> _Stated task 1_
According to the High Court judgment, on what date was the sale-deed executed for the land purchased by defendant Havita Shree?
> _Stated task 2_
Reproduce the High Court judgment from "Equivalent citations: (1998)120PLR798, 1999" up to and including "by the appellant-plaintiff.".
> _Stated task 3_
Proceed with the High Court judgment from the point where it stops.

> _Text segment_
※ ※ ※

Punjab-Haryana High Court

Rawat Ram vs Havita Shree And Ors. on 9 July, 1998

Equivalent citations: (1998)120PLR798, 1999 A I H C 392, (1999) 1 CURLJ(CCR) 364, (1998) 120 PUN LR 798, (1998) 3 RECCIVR 686, (1999) 1 ICC 171

Author: Swatanter Kumar

Bench: Swatanter Kumar

JUDGMENT
 

Swatanter Kumar, J.
 

1. This regular second appeal is directed against the judgment and decree passed by the learned Additional District Judge, Sirsa, dated 2.4.1997 dismissing the appeal preferred by the appellant-plaintiff.

2. During the course of hearing, the learned counsel appearing for the parties produced copies of relevant records. With the consent of the learned counsel for the parties, appeal was heard on merit.

3. The facts as emerge from the record are that the plaintiff-appellant herein had filed a suit for declaration to the effect that he is joint owner with the defendants as well as proforma defendants in the land measuring 459 Kanals 8 Marias situated in village Chadiwal as recorded in the Jamabandi for the year 1985-86. It is alleged that partition had taken place between the parties which was recorded vide orders dated 5.10.1993 and 2.3.1994. It was averred that the orders of partition dated 5.10.1993 and 2.3.1994 passed by the Assistant Collector, Ist Grade, Sirsa and by the Collector' in appeal, respectively, are illegal and liable to be set aside as no instrument of partition had ever been prepared and actually taken place between the parties. It was further averred that defendant Havita Shree purchased the land measuring 45 kanals 19 marlas being l/10th share of the total land and sale-deed was executed on 10.8.1990 and mutation recorded thereupon. The said purchaser continued to be joint owner and partition as recorded was against statutory provisions of Sections 117 to 122 of the Punjab Land Revenue Act because it was made in a hasty manner. Until instrument of partition is prepared, partition cannot be effected. The said defendant is not entitled to the benefit of the orders and exclusive possession thereof. One, of the pleas taken in the plaint was that the State of Karyana was necessary party to the proceedings before the Collector and the land measuring 54 Manals 4 Marias was declared surplus in the hand of the co-sharers. This land was declared surplus in the hands of big land owners which was again incorrect. On these grounds, the orders of partition were challenged.

※ ※ ※

> _Provided material_
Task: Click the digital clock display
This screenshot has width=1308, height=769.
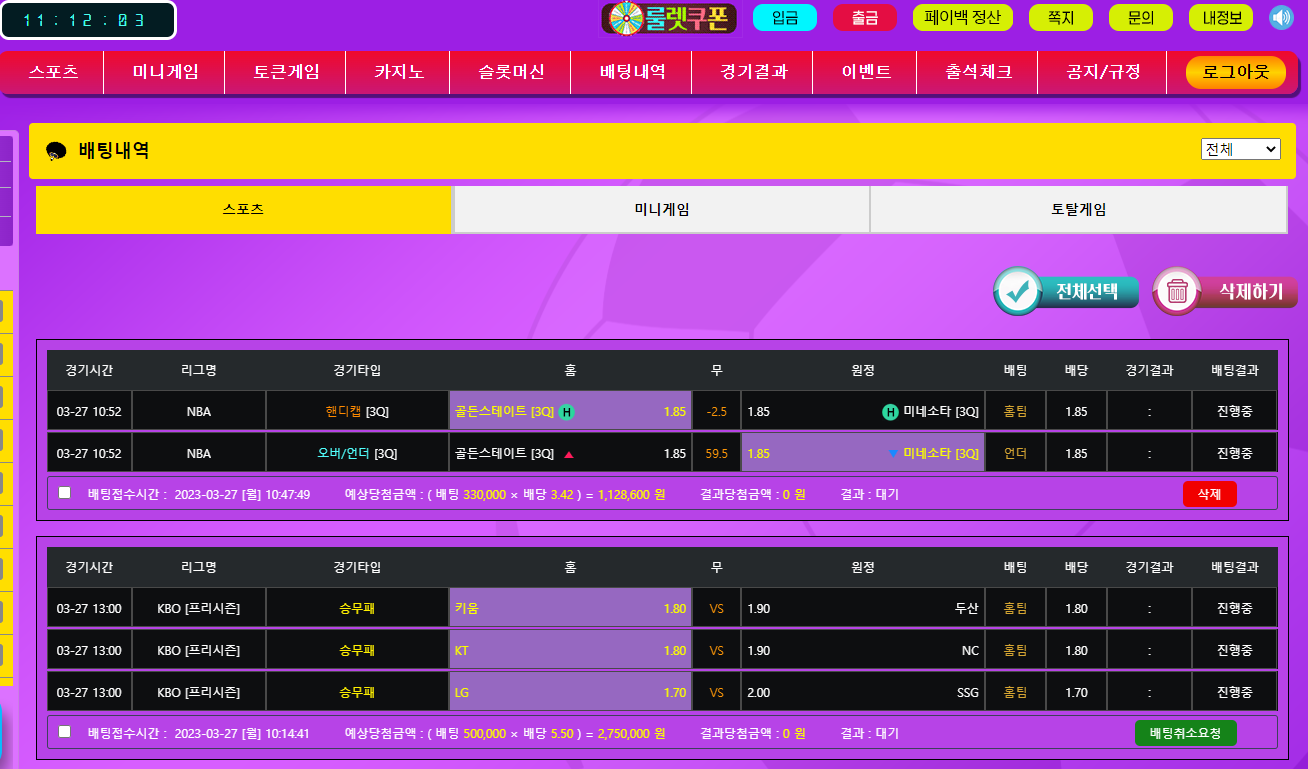Action: coord(88,20)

※ ※ ※

> _Task answer 1_
10.8.1990

> _Task answer 2_
Equivalent citations: (1998)120PLR798, 1999 A I H C 392, (1999) 1 CURLJ(CCR) 364, (1998) 120 PUN LR 798, (1998) 3 RECCIVR 686, (1999) 1 ICC 171

Author: Swatanter Kumar

Bench: Swatanter Kumar

JUDGMENT
 

Swatanter Kumar, J.
 

1. This regular second appeal is directed against the judgment and decree passed by the learned Additional District Judge, Sirsa, dated 2.4.1997 dismissing the appeal preferred by the appellant-plaintiff.

> _Task answer 3_
4. The suit was contested by defendant No. 11 who raised preliminary objections that the suit in the present form was not maintainable and the plaintiff has no right to challenge the partition. It was further pleaded that the suit is barred by the principles of res-judicata because a revision is already pending in the Court of Commissioner, Hissar. It was averred that instrument of partition was prepared on 19.11.1993 and as such the plaintiff has no cause of action. The defendant claimed to be entitled to possession of l/10th share as owner as the orders were in accordance with law, passed within the four corners of jurisdiction available to such Authorities and in the face of instrument aforestated prayer for dismissal of the suit was made. On the pleadings of the parties, the learned trial Court framed the following issues:-

(1) Whether the plaintiff is co-owner of the suit land as alleged? OPP.
(2) Whether the order dated 5.10.1993 passed by the Assisiant Collector, Ist Grade, Sirsa is wrong, illegal and is liable to be set aside as alleged? OPP.
(3) Whether the suit is not maintainable in the present form? OPD.
(4) Whether the plaintiff has no locus standi to file the present suit? OPD.
(5) Relief.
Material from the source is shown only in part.